- Task objective
Copy the records below word for word, starting at the line that contains "Where should I click to: Open the property" and ending at the line that contains "Expand the add".

- Material to process

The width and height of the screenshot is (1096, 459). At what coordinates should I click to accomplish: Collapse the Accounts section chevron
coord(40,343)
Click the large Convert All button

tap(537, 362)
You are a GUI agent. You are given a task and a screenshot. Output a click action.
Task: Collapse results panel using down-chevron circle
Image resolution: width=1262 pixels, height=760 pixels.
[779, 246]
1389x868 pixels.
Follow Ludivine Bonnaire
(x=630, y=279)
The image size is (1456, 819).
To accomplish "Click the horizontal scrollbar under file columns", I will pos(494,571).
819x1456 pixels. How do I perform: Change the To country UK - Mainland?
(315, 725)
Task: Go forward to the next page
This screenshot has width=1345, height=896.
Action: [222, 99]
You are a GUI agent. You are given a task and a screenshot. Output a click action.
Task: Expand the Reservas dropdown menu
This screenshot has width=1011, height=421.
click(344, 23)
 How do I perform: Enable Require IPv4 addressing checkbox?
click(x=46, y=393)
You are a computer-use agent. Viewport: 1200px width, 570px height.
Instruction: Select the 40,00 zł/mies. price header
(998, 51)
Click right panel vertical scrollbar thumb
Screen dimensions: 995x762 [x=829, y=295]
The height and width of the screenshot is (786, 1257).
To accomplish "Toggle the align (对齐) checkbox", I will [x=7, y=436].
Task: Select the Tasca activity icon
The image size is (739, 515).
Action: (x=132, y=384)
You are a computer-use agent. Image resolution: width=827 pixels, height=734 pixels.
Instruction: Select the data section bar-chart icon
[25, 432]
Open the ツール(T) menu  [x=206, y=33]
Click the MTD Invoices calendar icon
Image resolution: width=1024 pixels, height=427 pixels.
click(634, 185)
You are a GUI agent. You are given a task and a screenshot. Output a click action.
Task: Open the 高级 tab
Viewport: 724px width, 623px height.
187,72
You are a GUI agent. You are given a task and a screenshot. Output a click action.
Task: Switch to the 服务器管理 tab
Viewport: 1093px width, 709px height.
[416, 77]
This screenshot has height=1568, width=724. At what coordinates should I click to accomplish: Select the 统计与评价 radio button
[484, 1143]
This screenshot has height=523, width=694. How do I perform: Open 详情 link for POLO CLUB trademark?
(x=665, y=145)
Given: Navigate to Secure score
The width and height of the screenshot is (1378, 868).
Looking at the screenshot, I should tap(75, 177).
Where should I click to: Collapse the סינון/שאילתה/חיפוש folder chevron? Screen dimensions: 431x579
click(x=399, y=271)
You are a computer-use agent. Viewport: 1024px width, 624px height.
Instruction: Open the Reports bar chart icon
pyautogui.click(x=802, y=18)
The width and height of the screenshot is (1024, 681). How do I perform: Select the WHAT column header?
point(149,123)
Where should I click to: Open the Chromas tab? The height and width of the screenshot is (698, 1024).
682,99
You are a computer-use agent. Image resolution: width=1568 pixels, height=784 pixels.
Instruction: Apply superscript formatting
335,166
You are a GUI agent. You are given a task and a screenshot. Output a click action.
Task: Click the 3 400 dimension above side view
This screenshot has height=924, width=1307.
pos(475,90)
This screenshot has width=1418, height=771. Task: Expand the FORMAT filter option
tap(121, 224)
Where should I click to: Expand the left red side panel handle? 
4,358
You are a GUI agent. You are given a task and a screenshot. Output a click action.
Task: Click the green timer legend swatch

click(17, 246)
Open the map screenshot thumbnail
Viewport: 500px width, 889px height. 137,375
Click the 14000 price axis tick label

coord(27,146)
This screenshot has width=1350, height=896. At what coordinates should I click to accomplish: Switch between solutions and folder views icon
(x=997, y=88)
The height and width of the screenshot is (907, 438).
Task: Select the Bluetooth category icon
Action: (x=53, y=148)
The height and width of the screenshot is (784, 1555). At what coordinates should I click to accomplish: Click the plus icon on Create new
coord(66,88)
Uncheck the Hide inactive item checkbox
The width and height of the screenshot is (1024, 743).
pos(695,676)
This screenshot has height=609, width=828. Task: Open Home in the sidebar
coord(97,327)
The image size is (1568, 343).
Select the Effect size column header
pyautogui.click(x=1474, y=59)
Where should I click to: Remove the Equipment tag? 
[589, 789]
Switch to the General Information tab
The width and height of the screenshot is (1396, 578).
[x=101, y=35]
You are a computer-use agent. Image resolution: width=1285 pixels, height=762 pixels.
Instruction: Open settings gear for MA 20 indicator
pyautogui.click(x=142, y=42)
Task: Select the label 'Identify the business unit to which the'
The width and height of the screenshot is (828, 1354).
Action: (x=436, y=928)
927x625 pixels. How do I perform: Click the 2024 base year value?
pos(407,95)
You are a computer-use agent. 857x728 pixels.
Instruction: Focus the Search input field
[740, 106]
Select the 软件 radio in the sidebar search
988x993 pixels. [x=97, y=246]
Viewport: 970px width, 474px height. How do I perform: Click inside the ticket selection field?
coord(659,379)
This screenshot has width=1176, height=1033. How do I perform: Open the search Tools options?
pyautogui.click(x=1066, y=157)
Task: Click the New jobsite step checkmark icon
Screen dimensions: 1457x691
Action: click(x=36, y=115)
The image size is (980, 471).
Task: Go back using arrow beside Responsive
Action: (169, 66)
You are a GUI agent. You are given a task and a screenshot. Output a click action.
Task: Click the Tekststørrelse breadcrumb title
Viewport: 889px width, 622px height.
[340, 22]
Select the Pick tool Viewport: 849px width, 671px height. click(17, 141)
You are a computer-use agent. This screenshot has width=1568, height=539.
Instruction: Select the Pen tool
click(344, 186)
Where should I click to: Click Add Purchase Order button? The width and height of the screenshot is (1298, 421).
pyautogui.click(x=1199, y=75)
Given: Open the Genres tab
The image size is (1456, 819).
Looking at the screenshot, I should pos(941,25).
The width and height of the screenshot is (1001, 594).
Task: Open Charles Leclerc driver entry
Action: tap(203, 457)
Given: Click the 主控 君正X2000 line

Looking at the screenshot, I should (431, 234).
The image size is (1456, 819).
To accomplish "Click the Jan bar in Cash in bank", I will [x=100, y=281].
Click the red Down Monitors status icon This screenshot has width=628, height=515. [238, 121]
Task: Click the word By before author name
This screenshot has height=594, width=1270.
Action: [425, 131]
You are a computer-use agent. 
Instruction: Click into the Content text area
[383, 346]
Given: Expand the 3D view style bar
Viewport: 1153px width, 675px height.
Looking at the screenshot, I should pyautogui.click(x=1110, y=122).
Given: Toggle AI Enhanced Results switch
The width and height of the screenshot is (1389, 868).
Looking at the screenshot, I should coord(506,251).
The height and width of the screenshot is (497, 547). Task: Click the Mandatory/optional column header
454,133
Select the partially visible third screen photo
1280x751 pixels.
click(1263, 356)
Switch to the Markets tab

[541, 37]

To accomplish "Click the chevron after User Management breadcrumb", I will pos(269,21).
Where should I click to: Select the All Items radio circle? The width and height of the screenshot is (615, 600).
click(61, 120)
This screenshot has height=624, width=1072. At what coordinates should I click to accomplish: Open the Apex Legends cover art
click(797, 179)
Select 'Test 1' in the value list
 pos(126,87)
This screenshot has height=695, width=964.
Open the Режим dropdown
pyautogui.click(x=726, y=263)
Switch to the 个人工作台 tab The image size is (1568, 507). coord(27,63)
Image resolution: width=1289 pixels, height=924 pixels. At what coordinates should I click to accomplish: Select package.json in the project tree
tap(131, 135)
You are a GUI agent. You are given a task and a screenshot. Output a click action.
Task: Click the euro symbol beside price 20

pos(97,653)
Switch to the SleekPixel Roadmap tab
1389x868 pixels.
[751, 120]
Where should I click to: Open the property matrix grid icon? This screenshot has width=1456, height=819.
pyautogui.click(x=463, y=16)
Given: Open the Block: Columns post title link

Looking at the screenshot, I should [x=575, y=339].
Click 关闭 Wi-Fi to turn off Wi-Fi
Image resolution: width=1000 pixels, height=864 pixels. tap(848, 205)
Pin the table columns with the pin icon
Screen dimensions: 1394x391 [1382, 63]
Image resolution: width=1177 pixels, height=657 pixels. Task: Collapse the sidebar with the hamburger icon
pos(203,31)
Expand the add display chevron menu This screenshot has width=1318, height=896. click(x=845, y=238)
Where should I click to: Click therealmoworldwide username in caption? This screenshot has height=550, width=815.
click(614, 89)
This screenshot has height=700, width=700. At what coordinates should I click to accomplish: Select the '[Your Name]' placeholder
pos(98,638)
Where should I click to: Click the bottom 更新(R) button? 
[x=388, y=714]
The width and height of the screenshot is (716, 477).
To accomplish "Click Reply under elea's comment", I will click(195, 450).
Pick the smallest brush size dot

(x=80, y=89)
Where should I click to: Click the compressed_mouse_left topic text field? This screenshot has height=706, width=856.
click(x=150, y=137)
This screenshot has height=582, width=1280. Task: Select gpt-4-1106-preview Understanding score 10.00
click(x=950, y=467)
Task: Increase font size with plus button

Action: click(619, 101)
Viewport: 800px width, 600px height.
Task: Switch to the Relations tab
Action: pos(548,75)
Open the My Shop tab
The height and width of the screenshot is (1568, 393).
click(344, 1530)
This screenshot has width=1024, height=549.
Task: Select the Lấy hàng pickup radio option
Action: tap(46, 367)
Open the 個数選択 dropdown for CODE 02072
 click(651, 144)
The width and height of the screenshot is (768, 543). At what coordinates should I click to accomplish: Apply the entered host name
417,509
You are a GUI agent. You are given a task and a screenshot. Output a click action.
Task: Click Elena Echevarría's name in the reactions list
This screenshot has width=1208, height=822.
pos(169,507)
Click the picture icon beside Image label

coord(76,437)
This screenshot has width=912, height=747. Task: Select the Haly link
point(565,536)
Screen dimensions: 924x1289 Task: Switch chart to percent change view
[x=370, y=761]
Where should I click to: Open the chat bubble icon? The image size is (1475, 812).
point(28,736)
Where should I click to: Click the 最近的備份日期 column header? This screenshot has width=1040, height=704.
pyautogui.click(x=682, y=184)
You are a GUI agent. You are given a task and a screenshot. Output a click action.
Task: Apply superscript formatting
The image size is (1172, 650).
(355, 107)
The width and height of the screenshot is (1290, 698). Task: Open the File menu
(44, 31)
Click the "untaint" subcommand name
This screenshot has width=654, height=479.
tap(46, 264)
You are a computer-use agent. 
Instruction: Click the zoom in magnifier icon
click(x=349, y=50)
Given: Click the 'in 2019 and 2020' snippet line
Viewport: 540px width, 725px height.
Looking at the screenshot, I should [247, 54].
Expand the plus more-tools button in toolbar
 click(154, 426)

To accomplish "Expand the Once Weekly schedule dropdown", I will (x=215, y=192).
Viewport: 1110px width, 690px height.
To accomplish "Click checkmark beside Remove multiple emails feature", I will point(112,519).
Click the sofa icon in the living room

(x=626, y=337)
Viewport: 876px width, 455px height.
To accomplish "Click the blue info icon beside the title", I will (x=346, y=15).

- Response for this exercise
Where should I click to: Open the property matrix grid icon? This screenshot has width=1456, height=819.
pyautogui.click(x=463, y=16)
Given: Open the Block: Columns post title link

Looking at the screenshot, I should [x=575, y=339].
Click 关闭 Wi-Fi to turn off Wi-Fi
Image resolution: width=1000 pixels, height=864 pixels. tap(848, 205)
Pin the table columns with the pin icon
Screen dimensions: 1394x391 [1382, 63]
Image resolution: width=1177 pixels, height=657 pixels. Task: Collapse the sidebar with the hamburger icon
pos(203,31)
Expand the add display chevron menu This screenshot has width=1318, height=896. click(x=845, y=238)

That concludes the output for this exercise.